Predictive analytics are increasingly pervasive in higher education. However, algorithmic bias has the potential to reinforce racial inequities in postsecondary success. We provide a comprehensive and translational investigation of algorithmic bias in two separate prediction models -- one predicting course completion, the second predicting degree completion. Our results show that algorithmic bias in both models could result in at-risk Black students receiving fewer success resources than White students at comparatively lower-risk of failure. We also find the magnitude of algorithmic bias to vary within the distribution of predicted success. With the degree completion model, the amount of bias is nearly four times higher when we define at-risk using the bottom decile than when we focus on students in the bottom half of predicted scores.

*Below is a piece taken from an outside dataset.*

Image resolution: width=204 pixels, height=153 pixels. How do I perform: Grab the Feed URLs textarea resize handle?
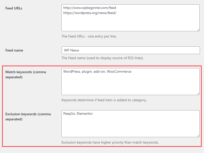pos(198,30)
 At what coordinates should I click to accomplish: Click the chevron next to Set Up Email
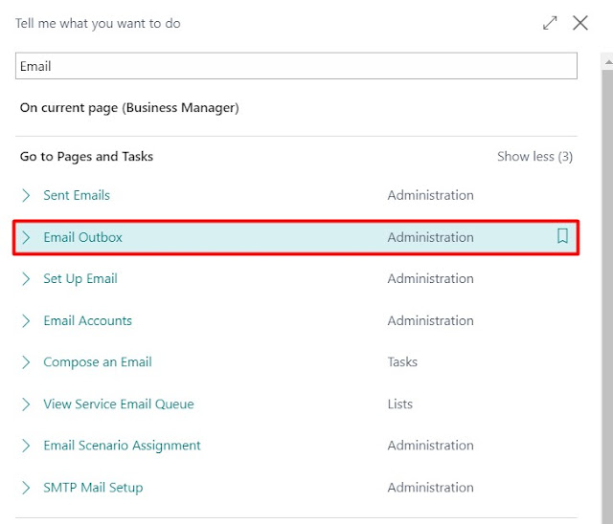click(26, 278)
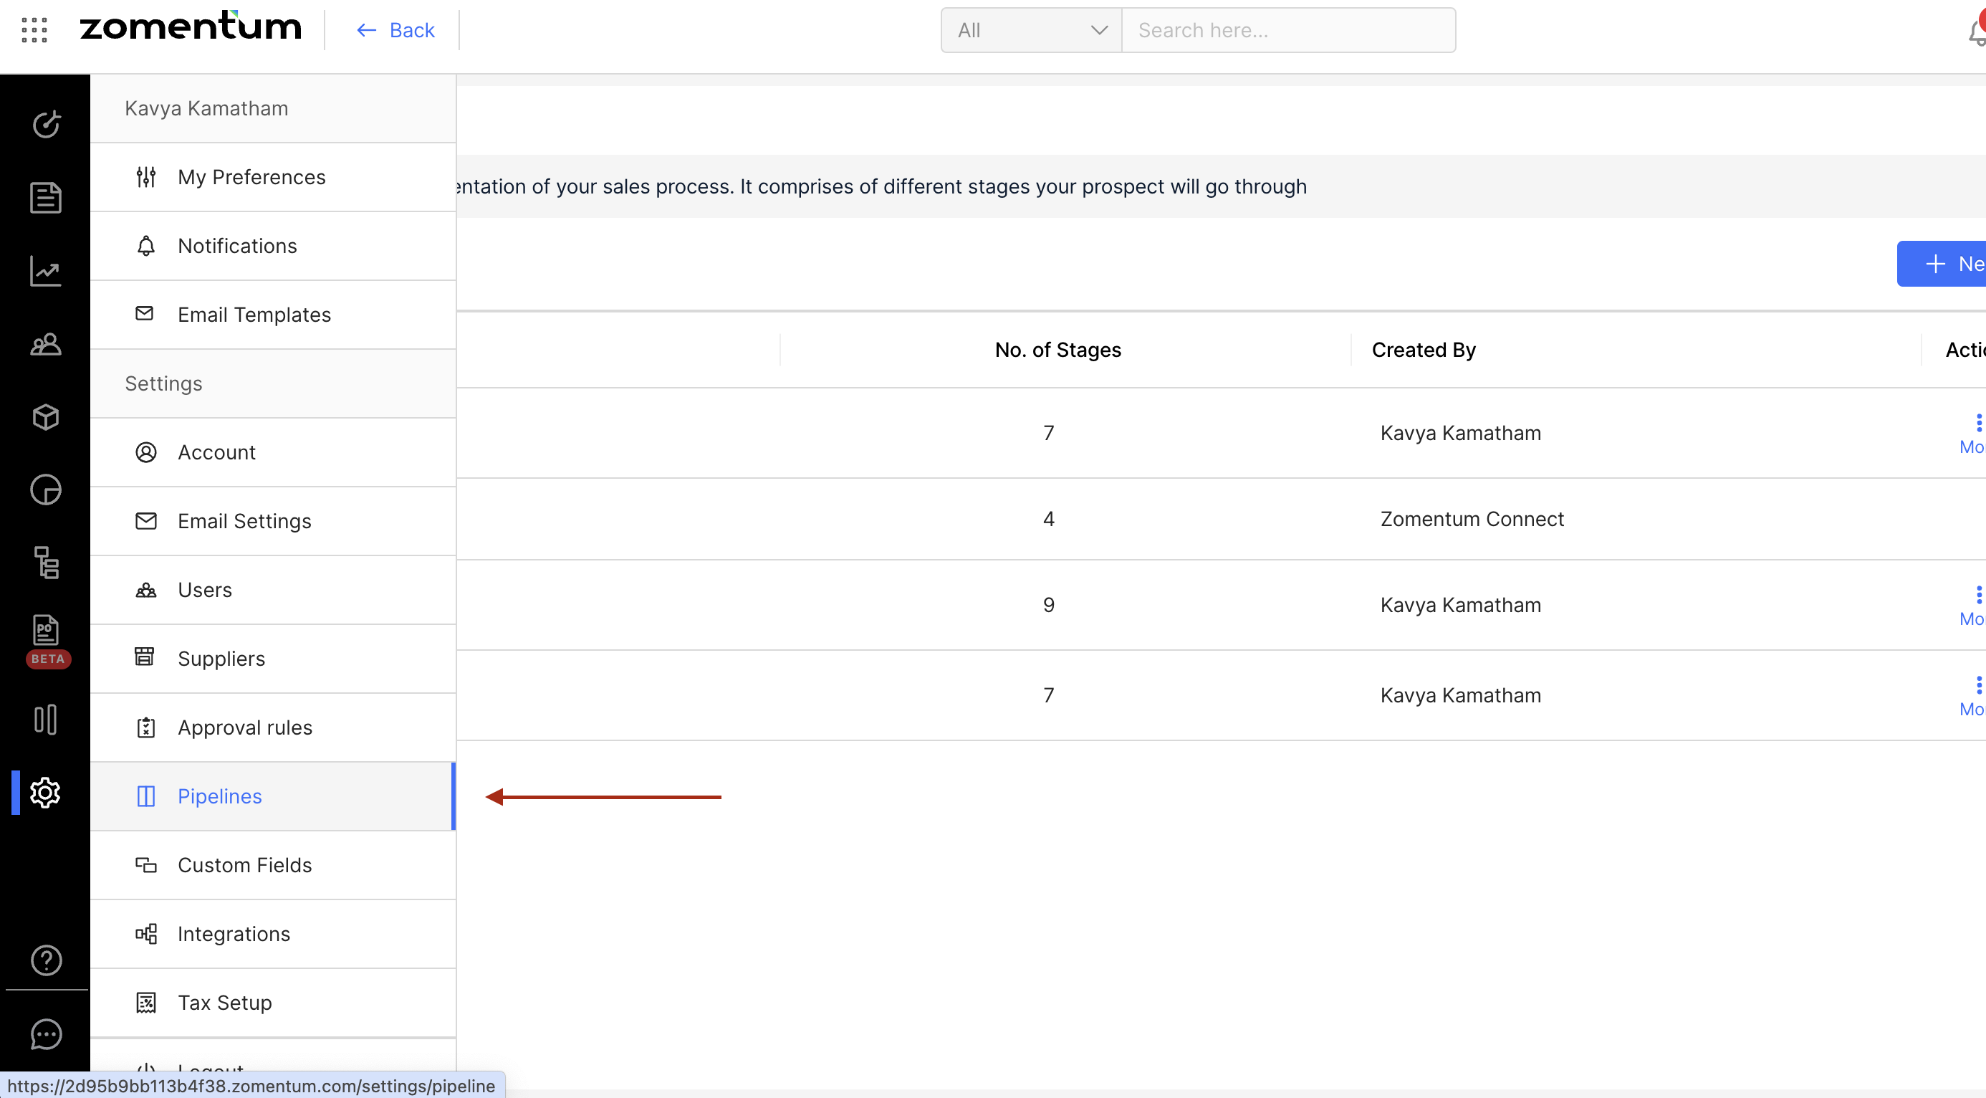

Between the two models, the magnitude and pattern of bias and the efficacy of basic bias mitigation strategies differ meaningfully, emphasizing the contextual nature of algorithmic bias and attempts to mitigate it. Our results moreover suggest that algorithmic bias is due in part to currently-available administrative data being less useful at predicting Black student success compared with White student success, particularly for new students; this suggests that additional data collection efforts have the potential to mitigate bias.